Nowadays, this isn’t an easy or safe path because of traffic short-cutting
through the neighborhood. Back then, Roy remembers the cow herding as challenging,
this was a dog-trot, a rustic footpath with stones in the way.

Tonight, the Charlottesville Planning Commission and City Council have a scheduled
joint public hearing on how to prioritize pedestrian facilities.
From an urban planning perspective there have long been guidelines to direct these City improvements, there are over fifty mentions of sidewalks in
Charlottesville’s Comprehensive Plan (a few are listed here).

So which pedestrians are blessed? We like pedestrians, but some more than others.
And when it’s a question of cars versus pedestrians, for whom do we provide?

The street above, Franklin, is a neighborhood street, carrying around 1600 vehicles per day.
Of those vehicles, 74% are not local traffic, traffic arising from the neighborhoods on
either side of the railroad tracks, they are from elsewhere.
They are piloted by Outlanders cutting through, using neighborhood streets to
avoid the pesky street lights on the arterial streets and collector roads.

If Franklin passed through nice neighborhoods it is likely that these issues
(pedestrian safety and cut-through) would have been addressed long ago.
What do I mean by nice neighborhoods? Neighborhoods with some money.
Glance at the street in the photo below, it is in the tourist section of town,
not a CDBG neighborhood, lawyers carry briefcases instead of kids toting fishing poles.
The street below was made one way. It has pedestrian provisions on both sides of the street.
No danger of being run over by a potato-chip or a shit-hauling truck on that street.

7th Street
When cities address capital improvement investment, where does the money go?
There is an amazing map technology, GIS, that some localities employ.
With the input of data, one could see the geographical correlation between say,
the dollars spent on capital improvement in a region of the city and the financial
clout of residents in that part of the city.
Are our parks, pedestrian facilities and municipal improvements as accessible
to the poor as to the rich?

find the pedestrian
The process proposed for discussion tonight before our planning commissioners
and elected officials suggests creating a sidewalk list every five years.
Rather than keeping a permanent list, in the sunlight of the Internet,
a permanent list that records when projects were logged on and completed,
a transitory list is proposed.
Thankfully, there was deep thinking on the priorities for the first iteration of this process,
whose needs are to be addressed, poor folks might git somewhere to walk.

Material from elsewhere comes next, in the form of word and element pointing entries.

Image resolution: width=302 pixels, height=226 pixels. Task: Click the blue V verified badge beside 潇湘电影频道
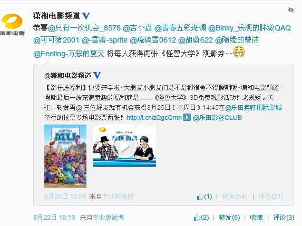tap(86, 16)
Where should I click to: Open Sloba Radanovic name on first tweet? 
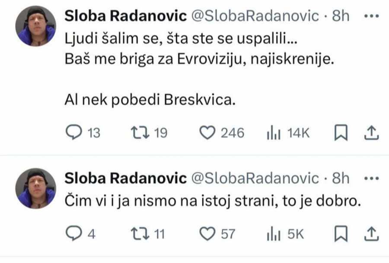(x=125, y=16)
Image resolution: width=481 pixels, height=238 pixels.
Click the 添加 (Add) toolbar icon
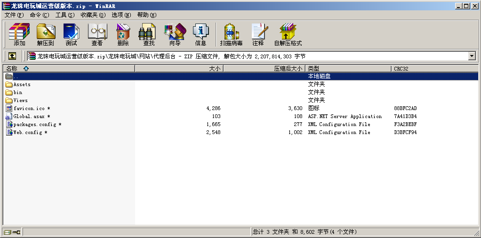point(19,34)

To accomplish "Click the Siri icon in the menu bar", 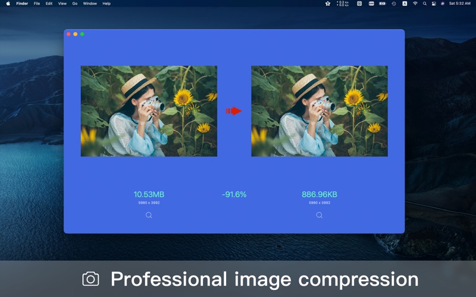I will [443, 4].
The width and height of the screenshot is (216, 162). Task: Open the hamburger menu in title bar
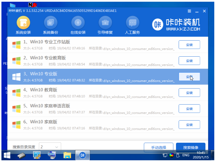[189, 11]
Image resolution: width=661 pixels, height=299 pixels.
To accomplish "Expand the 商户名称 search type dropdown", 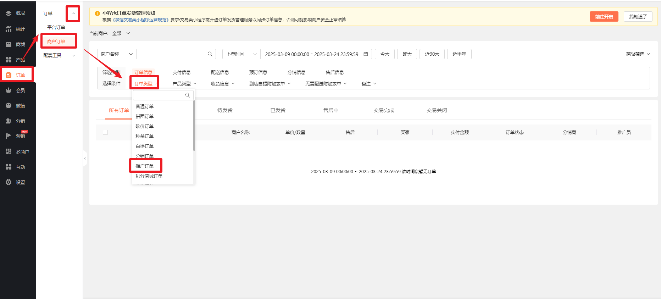I will coord(116,54).
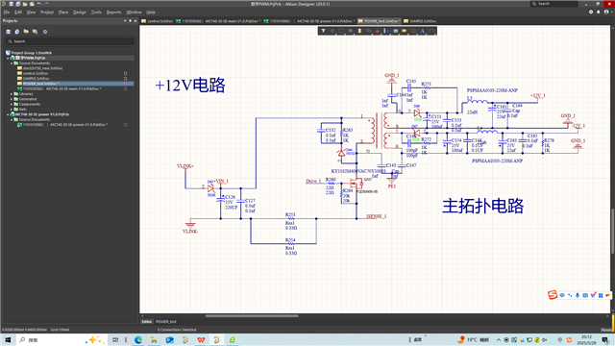Expand the Components folder
Screen dimensions: 615x346
point(12,105)
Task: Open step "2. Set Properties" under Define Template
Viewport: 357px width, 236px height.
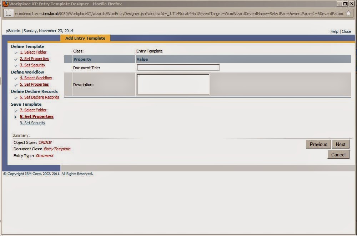Action: coord(34,59)
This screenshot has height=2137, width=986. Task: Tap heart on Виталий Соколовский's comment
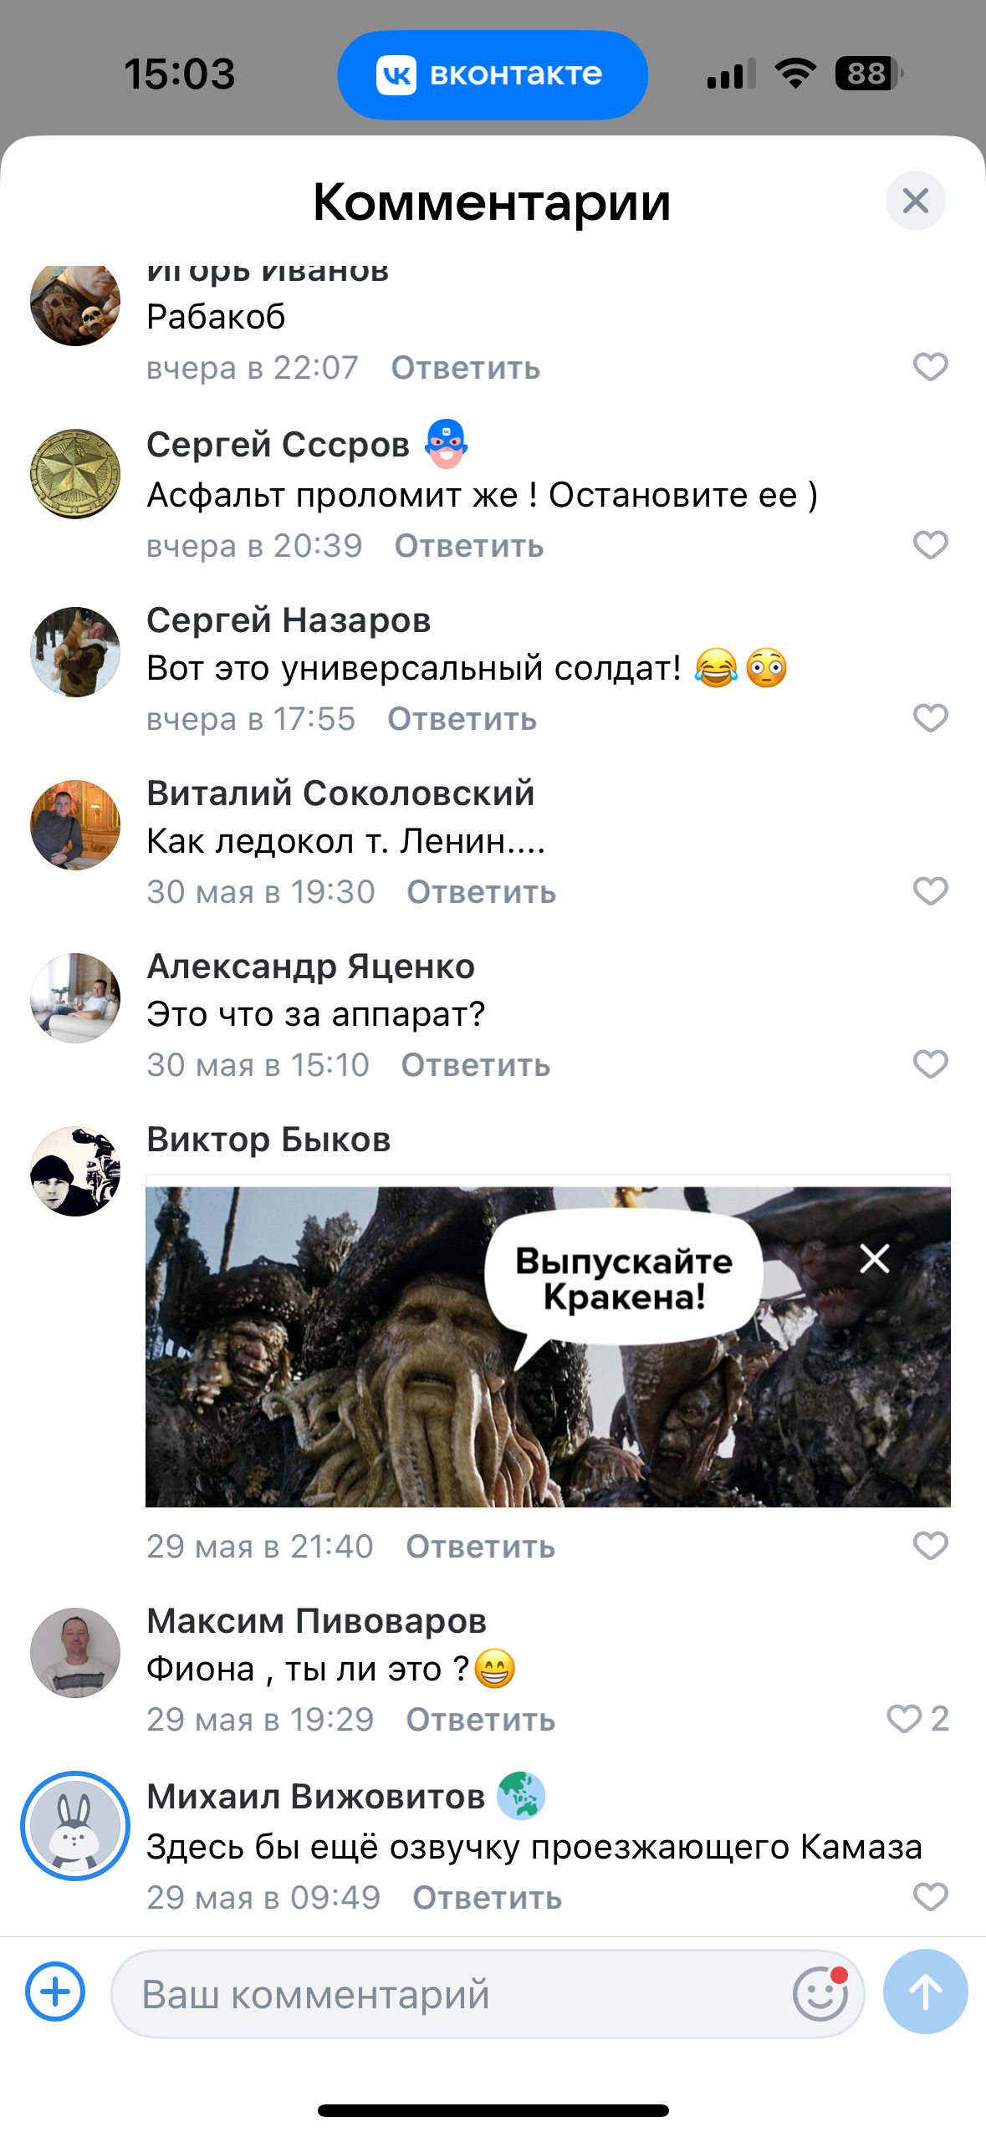click(930, 891)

What I don’t like is the ephemeral nature of a five year list:

Is there any way to remedy how to include additional citizen requests in a
systematic way? One purpose in creating a new list is to limit it to the amount
that can be built within a 5 year period (in lieu of the 1997 list of 99 projects) so
that citizens can reasonably expect their next opportunity for adding new
projects. Interested persons could submit a request at any time during the 5-year
time frame, the submittal to be kept in a file, and all then evaluated once the next
review cycle approaches.–staff memo

Suppose the Franklin Street Walkers are amongst the chosen, and the sidewalk in their
neighborhoods is slated for construction in the next five years. Oops! but the
sidewalk doesn’t get built. What then? It will be reevaluated, possibly with new criteria,
when the next review cycle comes along? The scheduled project will be unscheduled
and possibly blessed once more?

It’s a smart process, akin to a filing cabinet that every five years
transmogrifies into an incinerator.

Kicking the can down the road. We know how this game gets played. We beg, we plead, we excoriate. And sometimes, change happens.